We headed into last week knowing this—knowing that there was something of worth to be created, but unsure of what our angle should be.

A camera was set, we arranged a makeshift set, stashed away a few Altoids (talking heads are much closer in real life than they appear to be on camera!), and sat down to… just do some general work. It seemed the easiest way to find a piece was to let it find us. We had plenty of other work to tend to, so why not simply introduce the camera to the room. 

We started with a few book notes. As the text has moved from liners to full-fledged book, it’s become increasingly analytical. This means that there’s been more back-and-forth between Shore and me so that I can be certain I’m presenting his concepts as he imagined them. Example… I referred to recurring G-minor and E-minor chords as being a sixth apart. Howard actually thought of them as being a third apart. Same concept, different terminology, but it’s important to me that my language reflects his mind.

The book review only lasted a little while. We’d planned on managing the bulk of it the next day anyway. The Rarities were next on the docket. This was incredibly exciting for me. I’ve been rummaging through archives for nearly two years now, and though we’ve always discussed the findings, this was the first time we’d sit and listen through the music together.

And a funny thing happened here. In the process of reviewing this material I think we found our multimedia piece. Talking about the Rarities with Howard was incredibly interesting. Even though the conversation was ostensibly about a single topic, it proved a revealing way to touch on a number of subjects: the history of the project as a whole; Shore’s creative process, the collaboration with Peter, Fran and Philippa; alternate edits of the film; alternate musical concepts… we even found the very first mock-up Shore created for LOTR. Yes, the very first music he wrote for this project.

I suppose I should have known it would pan out this way. In order to discuss the unused music in the Rarities, we’d have to discuss the process at its deepest level. It’s the perfect device for these types of conversations.

And suddenly, everything clicked. By the next morning we were no longer just talking with a camera in the room, we were crafting a very specific piece. It would be something entirely different, something that, as far as I’m aware, no one has really tried before.

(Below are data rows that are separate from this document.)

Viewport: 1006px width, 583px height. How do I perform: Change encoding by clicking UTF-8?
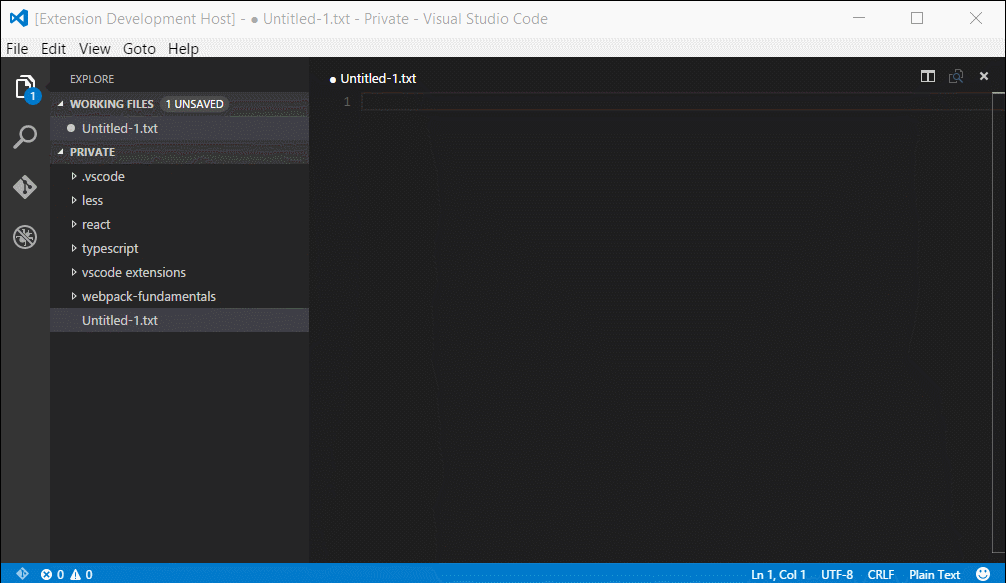837,574
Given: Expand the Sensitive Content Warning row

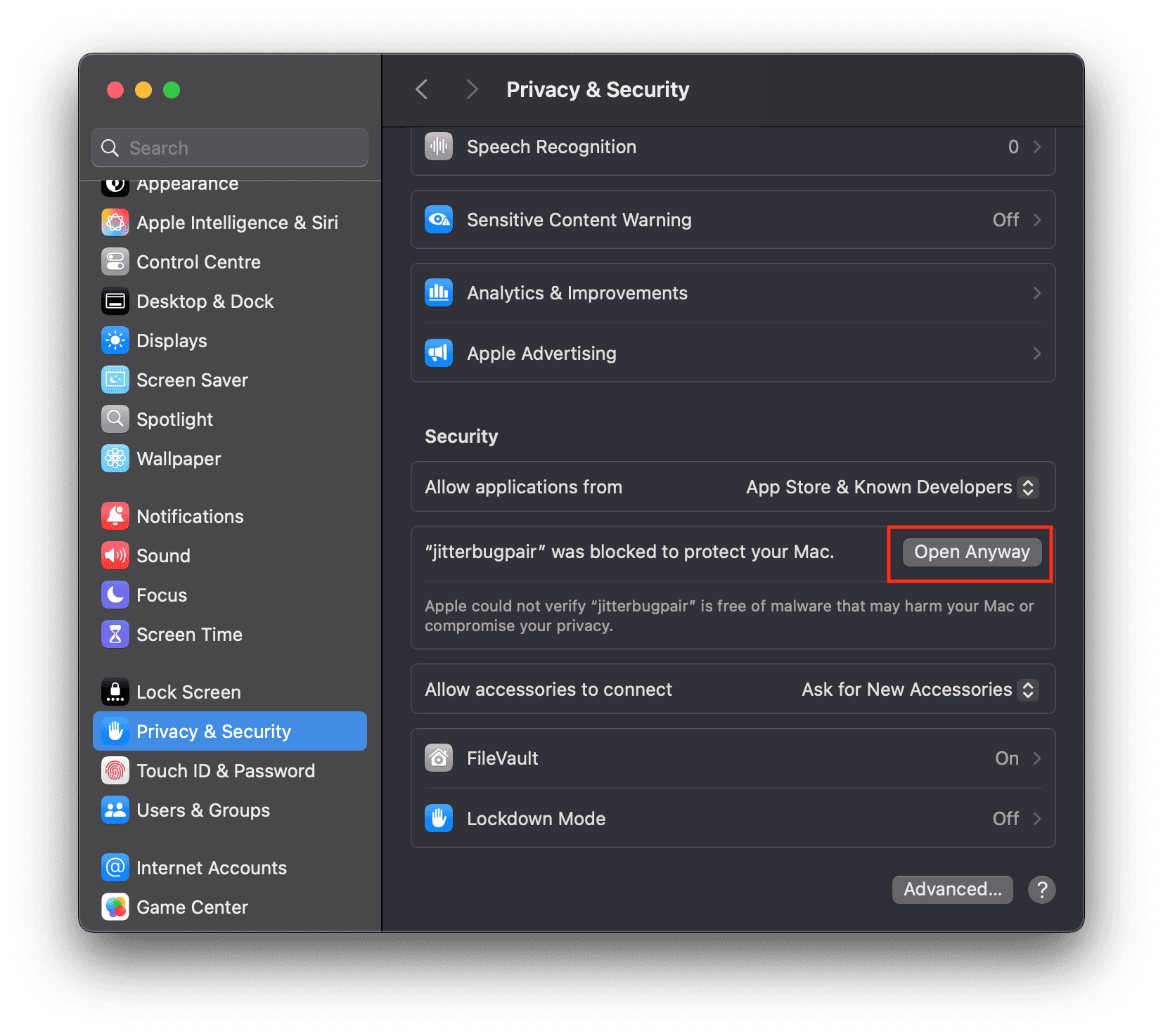Looking at the screenshot, I should coord(733,220).
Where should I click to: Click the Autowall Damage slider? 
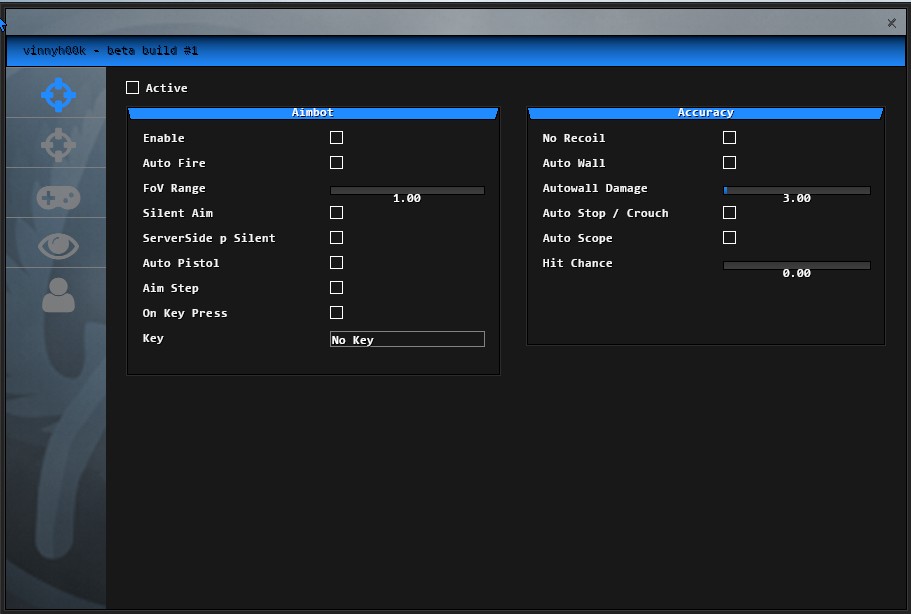pyautogui.click(x=797, y=190)
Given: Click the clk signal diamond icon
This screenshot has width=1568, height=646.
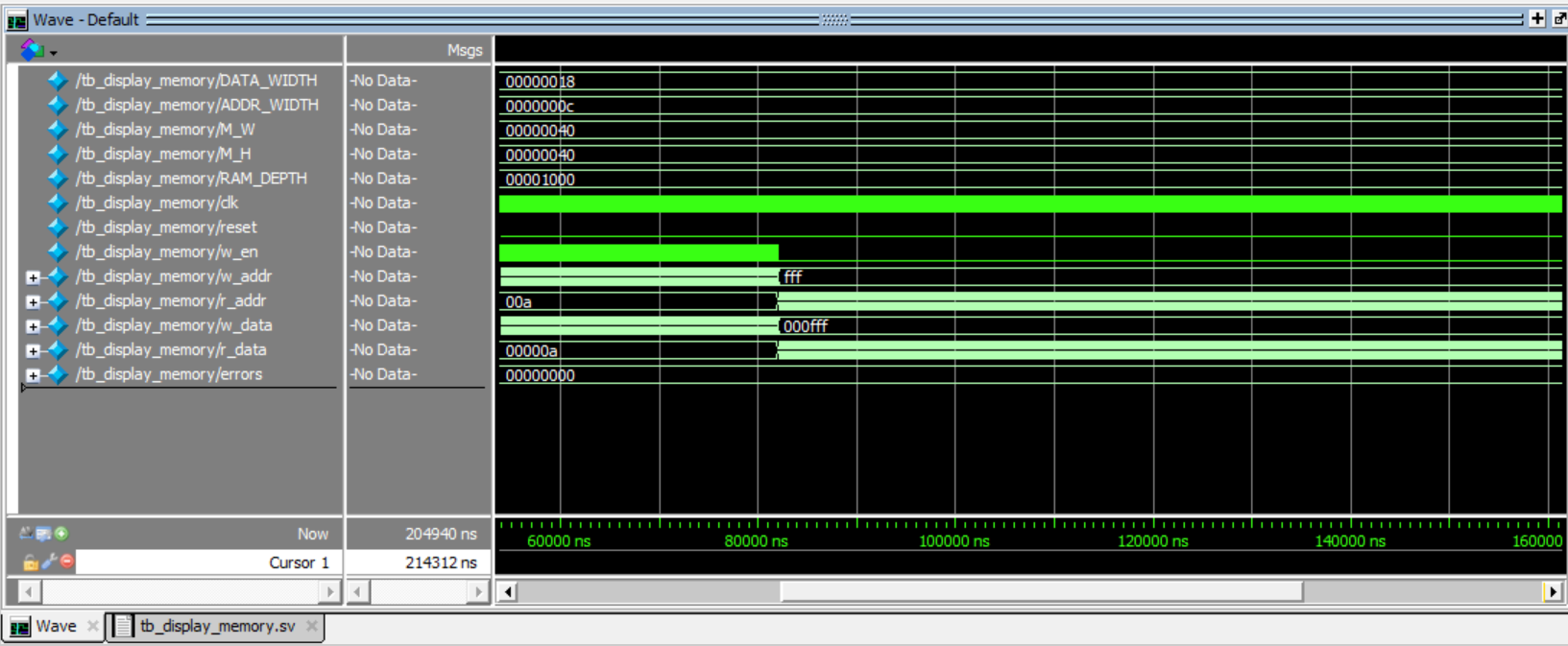Looking at the screenshot, I should (x=57, y=203).
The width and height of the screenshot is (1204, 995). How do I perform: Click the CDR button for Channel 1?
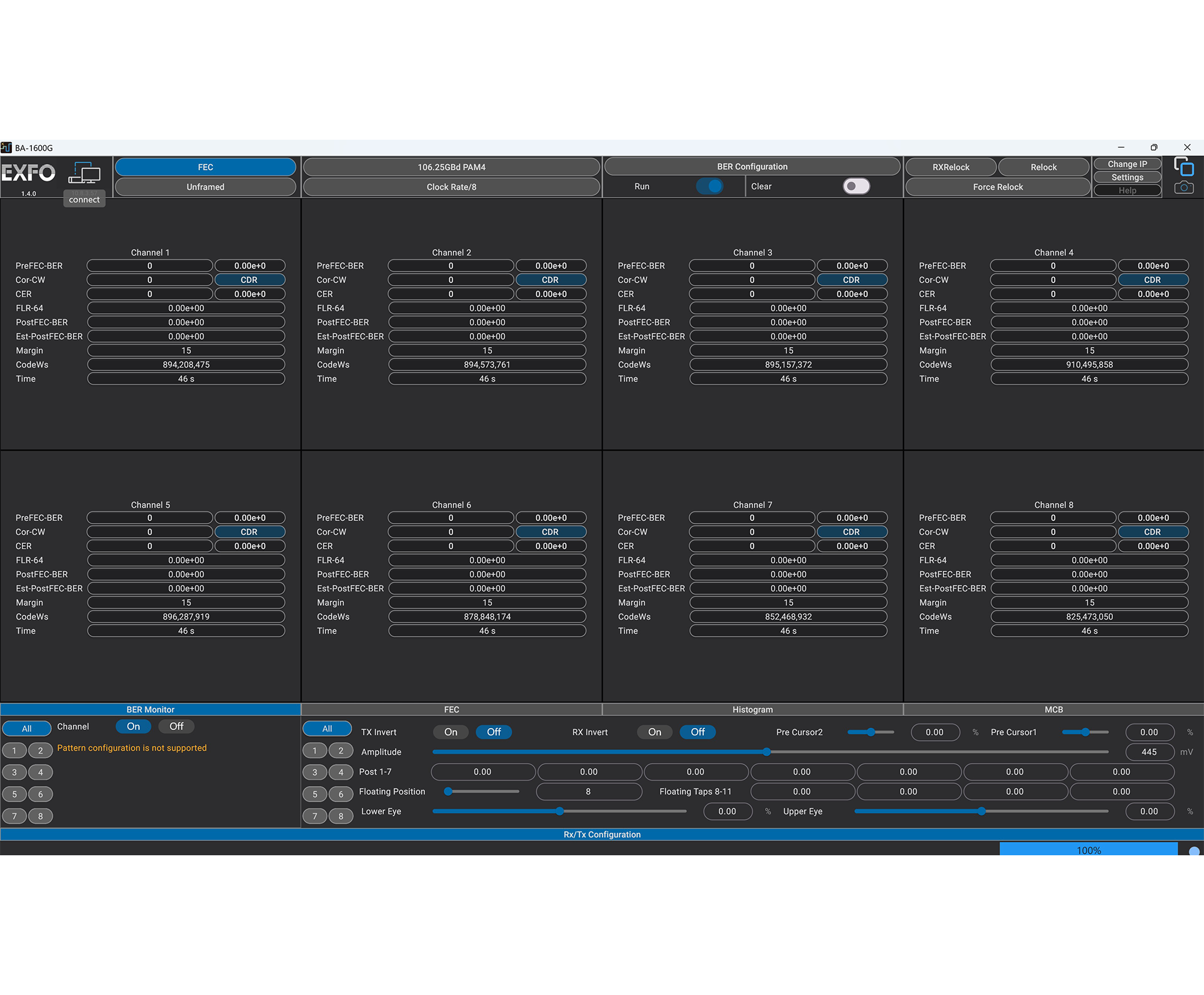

Now, don’t think I’ve gone senile in my newly advanced age! I’m not giving everything away here. Our plans for this video material are, as I say, anything but straightforward. I’m not yet ready reveal how exactly this will all be assembled. If current plans are realized, it’ll be very unique, very accessible, and (with a little luck) incredibly immersive.

The above also means we have some reconsidering to do. Obviously creating a piece around the Rarities is combining the Multimedia and Rarities concepts. This may mean that the book will not need a DVD component. (No fretting here… This doesn’t mean less material for you next year. We’re still talking all the same materials, simply bundled differently. In fact, this may mean you’ll ultimately see more content for less money!)

So within the next few weeks I should be getting my first glimpse of the footage from last week. We’re also very close to re-locking the book text with HS’ edits incorporated, and that needs to be in to the publishers very soon. Oh, and I also heard the very first ideas for the Master Box packaging, which should progress soon as well. Personally, I loved what I heard. It's a very sophisticated concept, much more than a cardboard sleeve!

In early 2009, I’ll return to NY to continue (and probably conclude) filming. Thank goodness the airlines didn’t lose my luggage since I now have to wear the same brown sweater every time we film so that it can be edited together. It began the morning of Nov 20 as a comfy pullover, and finished the day as a costume!

Oh, I almost forgot: We also discussed this past week how exactly to debut all this material next year… a long expected release party as it were. If current plans hold, I defy anyone to surpass what we’ve got in the works!

…That reminds me, I have a press release to assemble.